### Source extract
▬▬▬▬▬▬▬▬▬▬

More calories burned when diet is low in carbs

November 19, 2018 in Nutrition Topics in the News, Weight Management

More calories burned when diet is low in carbs

For years dieters were told that a calorie is a calorie, but a new study from Boston Children’s Hospital suggests people may burn more calories on a low-carb diet than on a diet rich in carbohydrates. 

The new study did not focus on losing weight, but rather on a factor that makes it hard to maintain a weight loss: The fact that the body adapts as pounds are lost by slowing metabolism, which results in fewer calories being burned. And for most people that means weight is regained. 

A theory, known as the carbohydrate-insulin model, suggests that increases in the consumption of so called high-glycemic foods – which raise blood sugar sharply right after they’re eaten - trigger hormonal changes that increase hunger and lead to weight gain. 

To see if metabolism and hunger can be shifted by types of foods people eat, the researchers enlisted 164 overweight adults aged 18 to 65 who had already lost 10 percent of their body weight, and randomly assigned them to one of three carb-varying diets for five months. 

The volunteers’ meals, provided by the researchers, had the same daily calorie count and all contained 20 percent protein. But one group’s diet consisted of 20 percent fat and 60 percent carbs, another got a diet with 40 percent fat and 40 percent carbs and the third group ate 60 percent fat and 20 percent carbs.

▬▬▬▬▬▬▬▬▬▬

### Work instructions
A – In the low-carb diet article, how many adults did the researchers enlist for the study?
B – Carry on writing the low-carb diet article, starting right after its last sentence.

▬▬▬▬▬▬▬▬▬▬

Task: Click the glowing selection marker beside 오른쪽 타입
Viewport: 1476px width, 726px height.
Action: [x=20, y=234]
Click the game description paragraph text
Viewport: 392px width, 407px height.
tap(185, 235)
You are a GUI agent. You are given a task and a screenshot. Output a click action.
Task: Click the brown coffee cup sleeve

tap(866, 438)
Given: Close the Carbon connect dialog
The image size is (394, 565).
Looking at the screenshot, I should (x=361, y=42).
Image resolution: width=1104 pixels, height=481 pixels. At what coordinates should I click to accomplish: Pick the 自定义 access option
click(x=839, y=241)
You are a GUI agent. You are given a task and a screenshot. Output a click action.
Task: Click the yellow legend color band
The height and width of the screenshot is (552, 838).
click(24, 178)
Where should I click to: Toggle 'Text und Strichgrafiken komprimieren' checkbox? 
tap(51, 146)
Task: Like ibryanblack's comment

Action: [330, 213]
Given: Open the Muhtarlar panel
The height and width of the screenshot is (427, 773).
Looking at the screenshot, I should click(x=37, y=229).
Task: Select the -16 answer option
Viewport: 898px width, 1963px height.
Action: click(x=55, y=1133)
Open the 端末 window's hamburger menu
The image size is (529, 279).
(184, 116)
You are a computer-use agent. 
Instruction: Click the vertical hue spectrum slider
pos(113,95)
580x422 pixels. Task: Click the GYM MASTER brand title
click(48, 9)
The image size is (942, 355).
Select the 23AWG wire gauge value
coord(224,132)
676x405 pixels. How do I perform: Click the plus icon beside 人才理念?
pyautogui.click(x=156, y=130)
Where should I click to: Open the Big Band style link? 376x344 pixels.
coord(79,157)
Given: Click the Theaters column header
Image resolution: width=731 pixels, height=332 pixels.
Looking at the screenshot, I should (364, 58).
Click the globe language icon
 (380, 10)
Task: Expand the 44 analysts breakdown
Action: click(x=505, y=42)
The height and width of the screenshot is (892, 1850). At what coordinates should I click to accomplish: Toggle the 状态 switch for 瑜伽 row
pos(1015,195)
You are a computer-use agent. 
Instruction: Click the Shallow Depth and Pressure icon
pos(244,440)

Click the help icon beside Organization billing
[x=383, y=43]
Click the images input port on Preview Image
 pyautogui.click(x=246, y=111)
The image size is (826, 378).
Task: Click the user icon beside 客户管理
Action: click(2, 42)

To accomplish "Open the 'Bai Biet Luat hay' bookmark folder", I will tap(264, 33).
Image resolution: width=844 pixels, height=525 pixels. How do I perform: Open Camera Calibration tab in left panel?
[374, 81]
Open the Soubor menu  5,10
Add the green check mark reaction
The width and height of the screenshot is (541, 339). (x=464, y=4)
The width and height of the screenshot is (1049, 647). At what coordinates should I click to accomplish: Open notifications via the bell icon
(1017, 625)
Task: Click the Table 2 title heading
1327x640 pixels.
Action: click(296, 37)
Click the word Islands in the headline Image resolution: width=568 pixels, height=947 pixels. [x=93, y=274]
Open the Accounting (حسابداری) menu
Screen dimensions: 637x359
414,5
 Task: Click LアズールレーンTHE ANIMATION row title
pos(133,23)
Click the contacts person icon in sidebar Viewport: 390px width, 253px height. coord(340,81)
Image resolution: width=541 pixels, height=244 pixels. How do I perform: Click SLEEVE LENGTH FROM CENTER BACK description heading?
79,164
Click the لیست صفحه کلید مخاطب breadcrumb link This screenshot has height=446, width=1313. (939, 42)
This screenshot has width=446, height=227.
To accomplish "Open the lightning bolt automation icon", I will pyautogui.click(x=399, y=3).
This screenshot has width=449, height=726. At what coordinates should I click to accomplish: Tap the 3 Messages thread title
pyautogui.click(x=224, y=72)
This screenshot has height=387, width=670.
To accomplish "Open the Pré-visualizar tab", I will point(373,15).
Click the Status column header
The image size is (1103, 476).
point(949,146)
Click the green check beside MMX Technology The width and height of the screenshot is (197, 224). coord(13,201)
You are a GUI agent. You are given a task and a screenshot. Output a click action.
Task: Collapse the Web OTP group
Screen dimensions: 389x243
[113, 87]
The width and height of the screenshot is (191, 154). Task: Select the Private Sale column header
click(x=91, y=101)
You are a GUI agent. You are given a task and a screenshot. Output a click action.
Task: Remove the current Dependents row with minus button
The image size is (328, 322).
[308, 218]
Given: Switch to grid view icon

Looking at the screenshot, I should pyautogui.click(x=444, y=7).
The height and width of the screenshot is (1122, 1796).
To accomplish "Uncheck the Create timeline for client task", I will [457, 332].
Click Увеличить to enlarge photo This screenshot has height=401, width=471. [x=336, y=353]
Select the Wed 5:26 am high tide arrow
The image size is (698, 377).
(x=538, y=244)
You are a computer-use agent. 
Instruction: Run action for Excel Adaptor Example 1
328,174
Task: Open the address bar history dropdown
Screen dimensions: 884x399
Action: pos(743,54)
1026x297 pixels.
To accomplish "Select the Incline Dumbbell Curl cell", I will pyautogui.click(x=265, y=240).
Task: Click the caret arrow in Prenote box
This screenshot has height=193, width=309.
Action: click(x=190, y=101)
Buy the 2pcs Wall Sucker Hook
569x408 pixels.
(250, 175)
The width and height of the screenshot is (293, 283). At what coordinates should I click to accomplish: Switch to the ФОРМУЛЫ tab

▬▬▬▬▬▬▬▬▬▬

### Answer list
A – 164 overweight adults aged 18 to 65.

B –
Lowest carb dieters had higher daily energy expenditure

After tracking the volunteers’ weight and measuring energy expenditure through the study period, it was clear that those who had consumed the lowest levels of carbs had burned the most calories. As well, their levels of the hunger-regulating hormones, ghrelin and leptin, were lower too. 

Volunteers in the low-carb group burned 209 to 278 calories a day more than those on the high-carb diet, which meant they were burning 50 to 70 calories more a day for every 10 percent decrease in carbs to their total energy intake.

The volunteers with the highest insulin secretion at the start of the study had an even more dramatic difference in energy expenditure: those on the low-carb diet burned as much as 478 calories a day more than those consuming the highest level of carbs. 

This kind of extra calorie burn would translate “into about 20 pounds of weight loss in a year among those on the low carb diet compared to those in the high carb group,” the lead researcher said 

While most studies look at inducing weight loss, this one is about weight maintenance to determine if there a particular macronutrient composition that can result in a higher calorie burn?

Keep in mind that whole a low-carb diet may help calorie burning, so can resistance training.